## What to produce
What the task requires is each entry, restated exactly.

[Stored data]
==*==
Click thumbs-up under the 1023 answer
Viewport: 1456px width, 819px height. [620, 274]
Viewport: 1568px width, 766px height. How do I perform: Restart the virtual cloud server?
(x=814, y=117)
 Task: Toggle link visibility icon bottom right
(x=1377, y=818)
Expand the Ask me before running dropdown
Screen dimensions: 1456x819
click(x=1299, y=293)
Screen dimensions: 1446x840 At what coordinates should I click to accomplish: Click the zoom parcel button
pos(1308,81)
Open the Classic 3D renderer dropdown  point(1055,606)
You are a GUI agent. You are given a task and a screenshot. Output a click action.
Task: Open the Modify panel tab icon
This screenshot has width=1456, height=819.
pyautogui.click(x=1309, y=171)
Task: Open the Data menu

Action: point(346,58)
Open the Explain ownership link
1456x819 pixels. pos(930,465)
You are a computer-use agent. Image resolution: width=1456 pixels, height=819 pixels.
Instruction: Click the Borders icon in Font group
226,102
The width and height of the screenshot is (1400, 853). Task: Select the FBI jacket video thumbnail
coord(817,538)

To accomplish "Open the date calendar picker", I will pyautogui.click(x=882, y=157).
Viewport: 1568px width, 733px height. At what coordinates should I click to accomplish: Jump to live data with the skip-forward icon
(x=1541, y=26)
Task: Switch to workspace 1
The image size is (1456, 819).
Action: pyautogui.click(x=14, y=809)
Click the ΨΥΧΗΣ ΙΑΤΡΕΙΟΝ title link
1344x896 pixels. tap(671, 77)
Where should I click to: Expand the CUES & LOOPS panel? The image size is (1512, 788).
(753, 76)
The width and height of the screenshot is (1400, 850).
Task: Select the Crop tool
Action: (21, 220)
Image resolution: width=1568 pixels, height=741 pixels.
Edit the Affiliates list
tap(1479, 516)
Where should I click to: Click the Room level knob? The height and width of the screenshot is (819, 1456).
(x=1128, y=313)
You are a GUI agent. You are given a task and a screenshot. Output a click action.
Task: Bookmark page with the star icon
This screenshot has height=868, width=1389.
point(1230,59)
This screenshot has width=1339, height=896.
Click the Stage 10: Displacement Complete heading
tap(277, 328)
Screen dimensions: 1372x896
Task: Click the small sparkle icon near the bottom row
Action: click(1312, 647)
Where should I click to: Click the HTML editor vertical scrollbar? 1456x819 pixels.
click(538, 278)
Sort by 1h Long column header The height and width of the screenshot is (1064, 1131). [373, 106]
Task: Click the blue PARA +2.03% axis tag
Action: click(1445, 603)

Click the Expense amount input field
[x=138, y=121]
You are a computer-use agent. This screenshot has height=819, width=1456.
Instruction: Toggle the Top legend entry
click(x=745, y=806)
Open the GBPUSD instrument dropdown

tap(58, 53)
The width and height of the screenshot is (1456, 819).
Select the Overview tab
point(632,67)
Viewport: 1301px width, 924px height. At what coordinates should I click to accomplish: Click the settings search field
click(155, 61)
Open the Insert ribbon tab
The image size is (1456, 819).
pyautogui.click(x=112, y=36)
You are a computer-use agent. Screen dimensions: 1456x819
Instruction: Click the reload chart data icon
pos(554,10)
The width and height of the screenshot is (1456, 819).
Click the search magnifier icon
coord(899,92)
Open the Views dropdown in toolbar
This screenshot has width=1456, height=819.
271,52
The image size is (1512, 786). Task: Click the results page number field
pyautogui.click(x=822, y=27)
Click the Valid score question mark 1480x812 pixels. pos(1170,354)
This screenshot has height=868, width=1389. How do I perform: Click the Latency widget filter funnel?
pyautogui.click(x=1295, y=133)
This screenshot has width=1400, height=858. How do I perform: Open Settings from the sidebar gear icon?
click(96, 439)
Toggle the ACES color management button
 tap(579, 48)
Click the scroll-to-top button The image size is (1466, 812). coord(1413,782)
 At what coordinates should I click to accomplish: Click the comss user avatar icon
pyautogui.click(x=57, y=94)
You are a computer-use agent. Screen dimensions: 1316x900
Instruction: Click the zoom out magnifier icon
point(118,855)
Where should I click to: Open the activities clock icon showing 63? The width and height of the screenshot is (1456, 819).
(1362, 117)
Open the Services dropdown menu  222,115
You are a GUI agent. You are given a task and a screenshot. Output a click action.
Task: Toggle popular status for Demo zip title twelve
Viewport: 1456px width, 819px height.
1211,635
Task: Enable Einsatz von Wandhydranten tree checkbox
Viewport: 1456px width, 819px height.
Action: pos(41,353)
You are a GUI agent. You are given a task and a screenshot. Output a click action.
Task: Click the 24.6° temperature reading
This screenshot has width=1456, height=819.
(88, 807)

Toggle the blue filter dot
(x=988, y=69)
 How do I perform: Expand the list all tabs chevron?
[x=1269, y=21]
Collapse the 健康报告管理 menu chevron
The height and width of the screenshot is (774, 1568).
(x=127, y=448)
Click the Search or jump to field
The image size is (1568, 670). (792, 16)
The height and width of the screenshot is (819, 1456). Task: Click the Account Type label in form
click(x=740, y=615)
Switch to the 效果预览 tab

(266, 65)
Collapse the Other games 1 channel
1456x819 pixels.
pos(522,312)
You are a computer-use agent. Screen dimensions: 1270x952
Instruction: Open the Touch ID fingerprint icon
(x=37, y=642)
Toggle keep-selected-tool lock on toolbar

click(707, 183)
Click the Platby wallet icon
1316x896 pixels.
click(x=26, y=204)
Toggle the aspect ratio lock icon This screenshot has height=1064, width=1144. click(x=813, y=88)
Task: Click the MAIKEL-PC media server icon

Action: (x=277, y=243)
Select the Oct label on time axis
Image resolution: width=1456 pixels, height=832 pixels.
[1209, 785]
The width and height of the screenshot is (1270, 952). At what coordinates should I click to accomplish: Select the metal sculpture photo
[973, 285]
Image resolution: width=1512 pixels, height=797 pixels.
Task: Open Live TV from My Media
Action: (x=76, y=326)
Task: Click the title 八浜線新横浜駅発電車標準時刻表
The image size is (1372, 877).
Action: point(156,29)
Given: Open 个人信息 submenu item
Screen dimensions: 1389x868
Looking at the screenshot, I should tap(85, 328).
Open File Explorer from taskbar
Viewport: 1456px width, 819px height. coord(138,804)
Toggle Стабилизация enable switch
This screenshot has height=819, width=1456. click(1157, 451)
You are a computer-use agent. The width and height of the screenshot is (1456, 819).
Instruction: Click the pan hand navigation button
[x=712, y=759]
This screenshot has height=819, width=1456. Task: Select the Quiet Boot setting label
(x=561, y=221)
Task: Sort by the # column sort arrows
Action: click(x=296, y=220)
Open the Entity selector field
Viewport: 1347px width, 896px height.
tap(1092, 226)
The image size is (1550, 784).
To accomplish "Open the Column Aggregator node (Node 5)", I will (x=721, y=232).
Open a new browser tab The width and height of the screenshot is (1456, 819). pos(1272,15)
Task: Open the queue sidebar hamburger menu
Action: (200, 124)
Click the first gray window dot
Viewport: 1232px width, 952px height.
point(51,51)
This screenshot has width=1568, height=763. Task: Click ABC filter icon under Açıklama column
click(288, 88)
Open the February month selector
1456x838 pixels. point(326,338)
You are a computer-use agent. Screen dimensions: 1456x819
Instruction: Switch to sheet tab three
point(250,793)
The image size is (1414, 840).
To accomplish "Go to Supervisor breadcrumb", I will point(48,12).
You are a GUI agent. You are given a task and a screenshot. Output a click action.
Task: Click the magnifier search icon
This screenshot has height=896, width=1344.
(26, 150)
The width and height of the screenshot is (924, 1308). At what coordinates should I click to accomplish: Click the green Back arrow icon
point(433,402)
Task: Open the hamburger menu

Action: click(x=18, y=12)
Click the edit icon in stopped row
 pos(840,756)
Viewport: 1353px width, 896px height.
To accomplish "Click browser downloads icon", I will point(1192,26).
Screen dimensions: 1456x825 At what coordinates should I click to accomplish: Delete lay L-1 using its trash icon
==*==
## Task solution
Click thumbs-up under the 1023 answer
Viewport: 1456px width, 819px height. [620, 274]
Viewport: 1568px width, 766px height. How do I perform: Restart the virtual cloud server?
(x=814, y=117)
 Task: Toggle link visibility icon bottom right
(x=1377, y=818)
Expand the Ask me before running dropdown
Screen dimensions: 1456x819
click(x=1299, y=293)
Screen dimensions: 1446x840 At what coordinates should I click to accomplish: Click the zoom parcel button
pos(1308,81)
Open the Classic 3D renderer dropdown  point(1055,606)
You are a GUI agent. You are given a task and a screenshot. Output a click action.
Task: Open the Modify panel tab icon
This screenshot has width=1456, height=819.
pyautogui.click(x=1309, y=171)
Task: Open the Data menu

Action: point(346,58)
Open the Explain ownership link
1456x819 pixels. pos(930,465)
You are a computer-use agent. Image resolution: width=1456 pixels, height=819 pixels.
Instruction: Click the Borders icon in Font group
226,102
The width and height of the screenshot is (1400, 853). Task: Select the FBI jacket video thumbnail
coord(817,538)

To accomplish "Open the date calendar picker", I will pyautogui.click(x=882, y=157).
Viewport: 1568px width, 733px height. At what coordinates should I click to accomplish: Jump to live data with the skip-forward icon
(x=1541, y=26)
Task: Switch to workspace 1
The image size is (1456, 819).
Action: pyautogui.click(x=14, y=809)
Click the ΨΥΧΗΣ ΙΑΤΡΕΙΟΝ title link
1344x896 pixels. tap(671, 77)
Where should I click to: Expand the CUES & LOOPS panel? The image size is (1512, 788).
(753, 76)
The width and height of the screenshot is (1400, 850).
Task: Select the Crop tool
Action: (21, 220)
Image resolution: width=1568 pixels, height=741 pixels.
Edit the Affiliates list
tap(1479, 516)
Where should I click to: Click the Room level knob? The height and width of the screenshot is (819, 1456).
(x=1128, y=313)
You are a GUI agent. You are given a task and a screenshot. Output a click action.
Task: Bookmark page with the star icon
This screenshot has height=868, width=1389.
point(1230,59)
This screenshot has width=1339, height=896.
Click the Stage 10: Displacement Complete heading
tap(277, 328)
Screen dimensions: 1372x896
Task: Click the small sparkle icon near the bottom row
Action: click(1312, 647)
Where should I click to: Click the HTML editor vertical scrollbar? 1456x819 pixels.
click(538, 278)
Sort by 1h Long column header The height and width of the screenshot is (1064, 1131). [373, 106]
Task: Click the blue PARA +2.03% axis tag
Action: click(1445, 603)

Click the Expense amount input field
[x=138, y=121]
You are a computer-use agent. This screenshot has height=819, width=1456.
Instruction: Toggle the Top legend entry
click(x=745, y=806)
Open the GBPUSD instrument dropdown

tap(58, 53)
The width and height of the screenshot is (1456, 819).
Select the Overview tab
point(632,67)
Viewport: 1301px width, 924px height. At what coordinates should I click to accomplish: Click the settings search field
click(155, 61)
Open the Insert ribbon tab
The image size is (1456, 819).
pyautogui.click(x=112, y=36)
You are a computer-use agent. Screen dimensions: 1456x819
Instruction: Click the reload chart data icon
pos(554,10)
The width and height of the screenshot is (1456, 819).
Click the search magnifier icon
coord(899,92)
Open the Views dropdown in toolbar
This screenshot has width=1456, height=819.
271,52
The image size is (1512, 786). Task: Click the results page number field
pyautogui.click(x=822, y=27)
Click the Valid score question mark 1480x812 pixels. pos(1170,354)
This screenshot has height=868, width=1389. How do I perform: Click the Latency widget filter funnel?
pyautogui.click(x=1295, y=133)
This screenshot has width=1400, height=858. How do I perform: Open Settings from the sidebar gear icon?
click(96, 439)
Toggle the ACES color management button
 tap(579, 48)
Click the scroll-to-top button The image size is (1466, 812). coord(1413,782)
 At what coordinates should I click to accomplish: Click the comss user avatar icon
pyautogui.click(x=57, y=94)
You are a computer-use agent. Screen dimensions: 1316x900
Instruction: Click the zoom out magnifier icon
point(118,855)
Where should I click to: Open the activities clock icon showing 63? The width and height of the screenshot is (1456, 819).
(1362, 117)
Open the Services dropdown menu  222,115
You are a GUI agent. You are given a task and a screenshot. Output a click action.
Task: Toggle popular status for Demo zip title twelve
Viewport: 1456px width, 819px height.
1211,635
Task: Enable Einsatz von Wandhydranten tree checkbox
Viewport: 1456px width, 819px height.
Action: pos(41,353)
You are a GUI agent. You are given a task and a screenshot. Output a click action.
Task: Click the 24.6° temperature reading
This screenshot has width=1456, height=819.
(88, 807)

Toggle the blue filter dot
(x=988, y=69)
 How do I perform: Expand the list all tabs chevron?
[x=1269, y=21]
Collapse the 健康报告管理 menu chevron
The height and width of the screenshot is (774, 1568).
(x=127, y=448)
Click the Search or jump to field
The image size is (1568, 670). (792, 16)
The height and width of the screenshot is (819, 1456). Task: Click the Account Type label in form
click(x=740, y=615)
Switch to the 效果预览 tab

(266, 65)
Collapse the Other games 1 channel
1456x819 pixels.
pos(522,312)
You are a computer-use agent. Screen dimensions: 1270x952
Instruction: Open the Touch ID fingerprint icon
(x=37, y=642)
Toggle keep-selected-tool lock on toolbar

click(707, 183)
Click the Platby wallet icon
1316x896 pixels.
click(x=26, y=204)
Toggle the aspect ratio lock icon This screenshot has height=1064, width=1144. click(x=813, y=88)
Task: Click the MAIKEL-PC media server icon

Action: (x=277, y=243)
Select the Oct label on time axis
Image resolution: width=1456 pixels, height=832 pixels.
[1209, 785]
The width and height of the screenshot is (1270, 952). At what coordinates should I click to accomplish: Select the metal sculpture photo
[973, 285]
Image resolution: width=1512 pixels, height=797 pixels.
Task: Open Live TV from My Media
Action: (x=76, y=326)
Task: Click the title 八浜線新横浜駅発電車標準時刻表
The image size is (1372, 877).
Action: point(156,29)
Given: Open 个人信息 submenu item
Screen dimensions: 1389x868
Looking at the screenshot, I should tap(85, 328).
Open File Explorer from taskbar
Viewport: 1456px width, 819px height. coord(138,804)
Toggle Стабилизация enable switch
This screenshot has height=819, width=1456. click(1157, 451)
You are a computer-use agent. The width and height of the screenshot is (1456, 819).
Instruction: Click the pan hand navigation button
[x=712, y=759]
This screenshot has height=819, width=1456. Task: Select the Quiet Boot setting label
(x=561, y=221)
Task: Sort by the # column sort arrows
Action: click(x=296, y=220)
Open the Entity selector field
Viewport: 1347px width, 896px height.
tap(1092, 226)
The image size is (1550, 784).
To accomplish "Open the Column Aggregator node (Node 5)", I will (x=721, y=232).
Open a new browser tab The width and height of the screenshot is (1456, 819). pos(1272,15)
Task: Open the queue sidebar hamburger menu
Action: (200, 124)
Click the first gray window dot
Viewport: 1232px width, 952px height.
point(51,51)
This screenshot has width=1568, height=763. Task: Click ABC filter icon under Açıklama column
click(288, 88)
Open the February month selector
1456x838 pixels. point(326,338)
You are a computer-use agent. Screen dimensions: 1456x819
Instruction: Switch to sheet tab three
point(250,793)
The image size is (1414, 840).
To accomplish "Go to Supervisor breadcrumb", I will point(48,12).
You are a GUI agent. You are given a task and a screenshot. Output a click action.
Task: Click the magnifier search icon
This screenshot has height=896, width=1344.
(26, 150)
The width and height of the screenshot is (924, 1308). At what coordinates should I click to accomplish: Click the green Back arrow icon
point(433,402)
Task: Open the hamburger menu

Action: click(x=18, y=12)
Click the edit icon in stopped row
 pos(840,756)
Viewport: 1353px width, 896px height.
To accomplish "Click browser downloads icon", I will point(1192,26).
Screen dimensions: 1456x825 At what coordinates should I click to accomplish: Delete lay L-1 using its trash icon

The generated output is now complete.